Are your loved ones aging to a point where you might need to consider putting them in a nursing home? This is no easy decision. You might feel a lot of guilt about not being able to care for them the way that they deserve, especially if you’ve heard some of the horror stories surrounding nursing homes. To keep your loved ones safe, here are the most common issues you should look out for.
Bed sores, or pressure sores, are lesions that form on the skin due to inactivity. This happens when seniors spend too much time sitting or lying in one spot. There have been many legal cases of bed sores in nursing homes that have led to the death of residents. This is because when bed sores are not cleaned and treated properly, they have the potential to become septic, putting the afflicted person at a much higher risk of death.
To prevent bed sores from forming, seniors mustn’t stay sitting in any one spot for too long. When touring potential nursing homes for your loved one, be sure to take note of how sedentary the residents are and ask the staff questions about what actions they take to prevent these issues.
Another one of the most common issues in nursing homes is slip and fall accidents. Senior citizens have a much more difficult time getting around and therefore tend to require the assistance of a walker or wheelchair. Staff members must help residents with mobility issues when they’re getting in and out of wheelchairs, helping to guide them and provide support so that they don’t fall.
When touring potential nursing homes, you should take note of how hands-on the staff is with residents. Additionally, you should look for other safety measures, like handrails and buttons that allow residents to call for the help of staff.
One of the benefits of moving your loved one into a nursing home is that the staff can help ensure that they receive their required medications on time. Unfortunately, as with anything else, mistakes can happen. Residents could end up getting the wrong dosage, or even the wrong medication. Both of these accidents could have severe consequences. If given the wrong dosage, the resident’s medication isn’t likely to work the way that it’s intended, putting them at risk of having their symptoms and conditions worsen.
If a resident is given the wrong medication, there is the potential that this Medicean could react negatively with the one they’ve been taking and harm them. Additionally, they could end up having an allergic reaction to the medication they were not supposed to receive. When doing your research on potential nursing homes, be sure to look out for any history that facilities might have had with medication errors.
As many people age, they might begin to struggle with things like eating, putting them at a much higher risk of choking. To prevent this issue, nursing home staff must be very attentive during meals, ready to step in and save a life if need be. They should help residents cut their food into more manageable pieces and ensure that they fully chew it before swallowing.
When touring nursing homes, you should take note of how present staff members are during mealtimes—are they watching the residents, or are they distracted? Additionally, take note of the meals that these facilities are serving. The food given to residents should be easy to chew to ensure that there are no accidents.

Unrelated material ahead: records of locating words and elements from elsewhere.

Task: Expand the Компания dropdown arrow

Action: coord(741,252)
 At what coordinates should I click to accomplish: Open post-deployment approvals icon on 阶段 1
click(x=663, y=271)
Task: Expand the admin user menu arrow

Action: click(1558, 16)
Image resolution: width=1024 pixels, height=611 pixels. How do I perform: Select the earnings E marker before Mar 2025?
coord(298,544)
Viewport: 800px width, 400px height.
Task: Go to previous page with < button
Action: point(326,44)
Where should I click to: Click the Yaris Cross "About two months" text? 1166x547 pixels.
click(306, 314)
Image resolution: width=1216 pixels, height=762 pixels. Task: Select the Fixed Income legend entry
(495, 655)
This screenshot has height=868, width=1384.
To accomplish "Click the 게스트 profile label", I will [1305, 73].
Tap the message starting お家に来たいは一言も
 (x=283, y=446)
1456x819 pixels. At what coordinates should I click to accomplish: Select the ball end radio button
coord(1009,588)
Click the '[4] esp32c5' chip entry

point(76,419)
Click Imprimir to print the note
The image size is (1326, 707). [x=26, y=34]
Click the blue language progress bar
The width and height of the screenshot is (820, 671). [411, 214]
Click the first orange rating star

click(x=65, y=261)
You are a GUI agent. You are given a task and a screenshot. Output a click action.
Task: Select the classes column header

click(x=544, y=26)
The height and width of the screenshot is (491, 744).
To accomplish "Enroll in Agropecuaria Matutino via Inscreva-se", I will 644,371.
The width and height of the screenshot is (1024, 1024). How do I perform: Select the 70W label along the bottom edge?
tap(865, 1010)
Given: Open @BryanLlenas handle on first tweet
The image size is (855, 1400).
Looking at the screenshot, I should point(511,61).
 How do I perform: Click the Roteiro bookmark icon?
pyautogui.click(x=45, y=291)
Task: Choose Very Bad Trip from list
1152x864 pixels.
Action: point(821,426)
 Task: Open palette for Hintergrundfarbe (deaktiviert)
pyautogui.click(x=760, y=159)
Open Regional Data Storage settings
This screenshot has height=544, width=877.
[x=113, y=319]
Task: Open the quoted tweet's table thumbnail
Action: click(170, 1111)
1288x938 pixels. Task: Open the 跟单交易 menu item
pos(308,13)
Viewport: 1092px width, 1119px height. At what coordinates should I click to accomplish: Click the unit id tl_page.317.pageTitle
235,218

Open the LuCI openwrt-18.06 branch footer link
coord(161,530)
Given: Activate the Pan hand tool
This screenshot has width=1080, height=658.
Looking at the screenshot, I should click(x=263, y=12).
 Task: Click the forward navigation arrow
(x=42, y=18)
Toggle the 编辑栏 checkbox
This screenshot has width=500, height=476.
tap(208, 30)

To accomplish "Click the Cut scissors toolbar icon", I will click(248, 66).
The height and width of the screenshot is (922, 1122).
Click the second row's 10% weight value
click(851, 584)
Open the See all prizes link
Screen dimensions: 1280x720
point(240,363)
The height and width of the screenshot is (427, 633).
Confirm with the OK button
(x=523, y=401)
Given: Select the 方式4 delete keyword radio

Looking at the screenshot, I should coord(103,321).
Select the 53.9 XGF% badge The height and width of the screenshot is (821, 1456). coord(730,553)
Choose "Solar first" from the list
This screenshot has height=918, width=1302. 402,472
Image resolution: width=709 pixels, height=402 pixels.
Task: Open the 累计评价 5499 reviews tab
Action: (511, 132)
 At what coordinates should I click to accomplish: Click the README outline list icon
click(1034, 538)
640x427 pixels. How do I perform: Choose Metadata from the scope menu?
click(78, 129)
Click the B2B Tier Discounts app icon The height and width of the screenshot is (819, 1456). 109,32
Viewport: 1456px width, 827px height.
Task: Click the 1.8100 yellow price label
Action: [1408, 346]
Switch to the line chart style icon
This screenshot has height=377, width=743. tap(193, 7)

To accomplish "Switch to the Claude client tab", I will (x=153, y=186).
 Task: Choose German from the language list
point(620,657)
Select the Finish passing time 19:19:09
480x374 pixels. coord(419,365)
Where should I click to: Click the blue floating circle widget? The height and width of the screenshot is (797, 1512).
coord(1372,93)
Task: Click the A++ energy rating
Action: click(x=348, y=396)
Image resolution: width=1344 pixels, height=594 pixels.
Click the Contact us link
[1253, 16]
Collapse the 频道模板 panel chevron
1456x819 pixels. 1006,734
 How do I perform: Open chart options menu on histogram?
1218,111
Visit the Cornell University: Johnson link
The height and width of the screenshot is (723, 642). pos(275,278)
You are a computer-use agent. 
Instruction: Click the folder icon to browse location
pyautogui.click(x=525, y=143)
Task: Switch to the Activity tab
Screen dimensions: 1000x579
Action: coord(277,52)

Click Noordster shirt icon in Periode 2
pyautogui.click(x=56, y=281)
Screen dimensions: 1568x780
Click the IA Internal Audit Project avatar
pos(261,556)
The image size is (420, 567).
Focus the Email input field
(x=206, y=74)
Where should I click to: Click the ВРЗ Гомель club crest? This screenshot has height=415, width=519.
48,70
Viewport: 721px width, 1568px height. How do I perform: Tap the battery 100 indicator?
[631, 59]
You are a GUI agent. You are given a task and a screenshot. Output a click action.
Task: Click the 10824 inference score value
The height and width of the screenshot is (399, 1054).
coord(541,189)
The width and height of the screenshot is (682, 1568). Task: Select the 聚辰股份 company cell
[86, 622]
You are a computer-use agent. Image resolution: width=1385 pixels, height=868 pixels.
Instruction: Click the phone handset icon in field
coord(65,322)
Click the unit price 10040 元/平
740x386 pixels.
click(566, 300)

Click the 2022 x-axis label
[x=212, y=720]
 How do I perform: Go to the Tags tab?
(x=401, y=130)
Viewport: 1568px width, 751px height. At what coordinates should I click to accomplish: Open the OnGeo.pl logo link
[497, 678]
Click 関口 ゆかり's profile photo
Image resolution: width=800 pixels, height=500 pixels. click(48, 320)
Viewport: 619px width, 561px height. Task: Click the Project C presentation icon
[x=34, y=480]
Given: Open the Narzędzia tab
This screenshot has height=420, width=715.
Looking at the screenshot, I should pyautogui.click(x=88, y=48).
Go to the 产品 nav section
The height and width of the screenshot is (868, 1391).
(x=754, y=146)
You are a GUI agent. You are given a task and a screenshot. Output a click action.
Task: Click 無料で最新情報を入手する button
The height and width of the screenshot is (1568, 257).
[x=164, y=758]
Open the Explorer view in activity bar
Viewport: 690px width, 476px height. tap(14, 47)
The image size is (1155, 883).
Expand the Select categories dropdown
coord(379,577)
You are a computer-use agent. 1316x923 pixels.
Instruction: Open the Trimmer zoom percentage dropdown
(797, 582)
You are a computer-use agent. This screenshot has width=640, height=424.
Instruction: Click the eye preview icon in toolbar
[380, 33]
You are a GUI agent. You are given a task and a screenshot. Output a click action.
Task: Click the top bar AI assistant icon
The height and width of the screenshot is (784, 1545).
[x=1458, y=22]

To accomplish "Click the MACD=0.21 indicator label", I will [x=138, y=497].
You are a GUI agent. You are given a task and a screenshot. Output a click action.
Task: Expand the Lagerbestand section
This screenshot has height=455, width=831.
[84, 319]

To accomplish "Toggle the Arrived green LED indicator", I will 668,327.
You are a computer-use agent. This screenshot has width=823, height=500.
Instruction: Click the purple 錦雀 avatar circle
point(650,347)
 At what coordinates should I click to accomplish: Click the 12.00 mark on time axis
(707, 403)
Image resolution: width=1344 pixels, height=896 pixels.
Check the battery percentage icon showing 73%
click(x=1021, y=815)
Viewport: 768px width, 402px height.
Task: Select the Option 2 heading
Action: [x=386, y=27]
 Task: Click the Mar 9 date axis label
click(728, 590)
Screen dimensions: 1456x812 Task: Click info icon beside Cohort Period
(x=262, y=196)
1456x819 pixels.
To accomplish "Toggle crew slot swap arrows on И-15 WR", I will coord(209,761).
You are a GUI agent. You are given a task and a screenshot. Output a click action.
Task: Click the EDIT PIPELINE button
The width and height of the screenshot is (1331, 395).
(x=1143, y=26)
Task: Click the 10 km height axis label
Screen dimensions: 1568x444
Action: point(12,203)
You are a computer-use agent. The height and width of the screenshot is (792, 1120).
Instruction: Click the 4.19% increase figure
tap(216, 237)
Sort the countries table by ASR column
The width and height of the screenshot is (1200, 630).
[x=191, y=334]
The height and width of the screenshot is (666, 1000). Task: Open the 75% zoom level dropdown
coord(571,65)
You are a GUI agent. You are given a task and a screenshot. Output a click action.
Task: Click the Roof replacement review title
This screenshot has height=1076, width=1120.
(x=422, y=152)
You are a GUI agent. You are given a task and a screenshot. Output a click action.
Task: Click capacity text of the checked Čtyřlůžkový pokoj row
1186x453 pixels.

As you age, you will lose the function of any muscles that you do not properly exercise. This is true even of your brain. Because of this, senior citizens in nursing homes must receive regular mental stimulation and engagement. Nursing home staff should plan activities that exercise different parts of their brains, like board games and arts and crafts.
Additionally, they should socialize regularly with residents and encourage them to socialize with others. To keep them feeling connected with the rest of society, they should organize events that get them out of the facility—like a group trip to the park, to the mall, or to go see a play.
All of these activities will not only help to keep elders engaged and prevent mental decline, but they will keep them happy and help them enjoy their remaining years. When visiting potential facilities, it should be fairly easy to gauge how happy and stimulated the residents are.